**Exercise prompt**
Your reply should set down word for word each line below from the one with "The height and" through the final line, both included, but none of the pictures.
- - - -
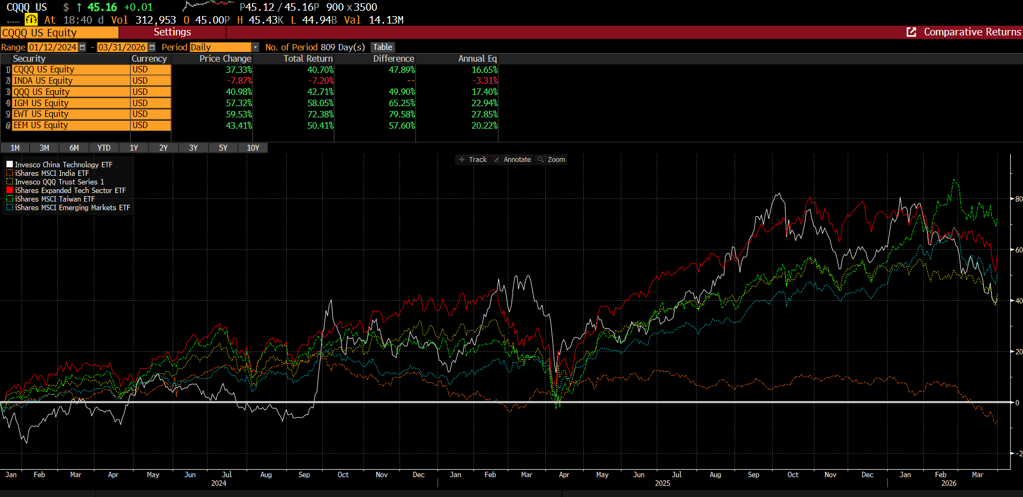
Task: Click the export icon beside Comparative Returns
Action: [x=910, y=32]
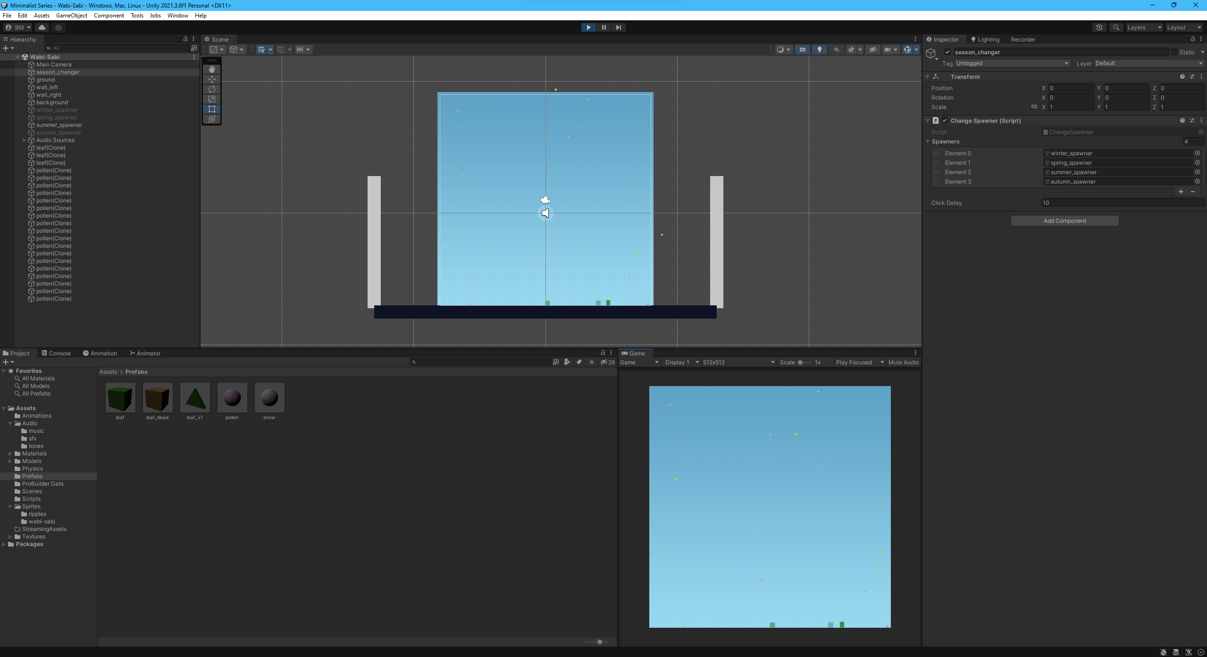Toggle scene lighting bulb icon
Screen dimensions: 1207x657
pyautogui.click(x=820, y=50)
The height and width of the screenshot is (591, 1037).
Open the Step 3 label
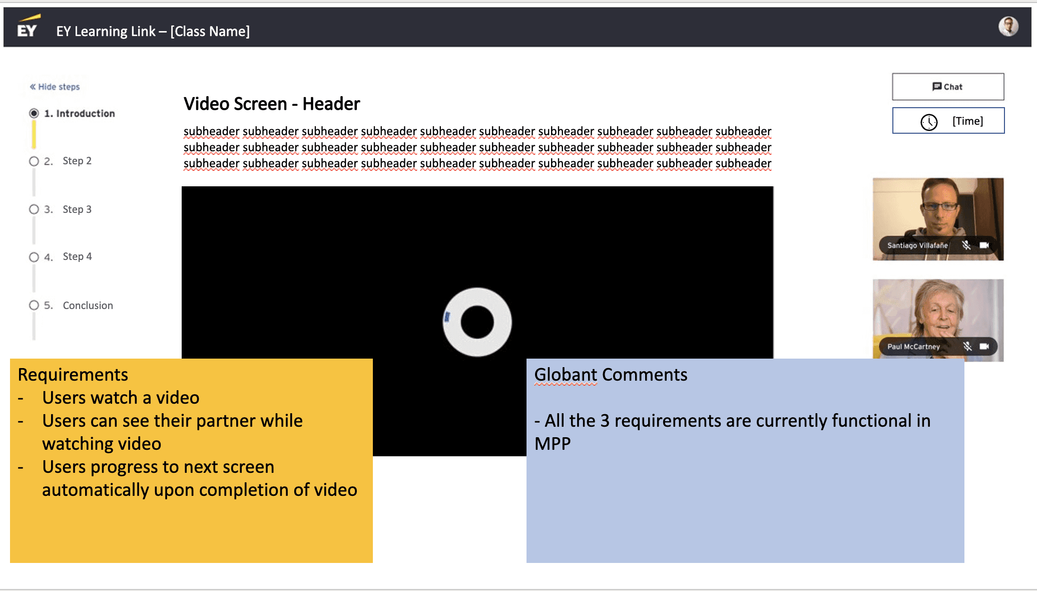coord(77,209)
- - - -
**Answer**
The height and width of the screenshot is (591, 1037).
Open the Step 3 label
coord(77,209)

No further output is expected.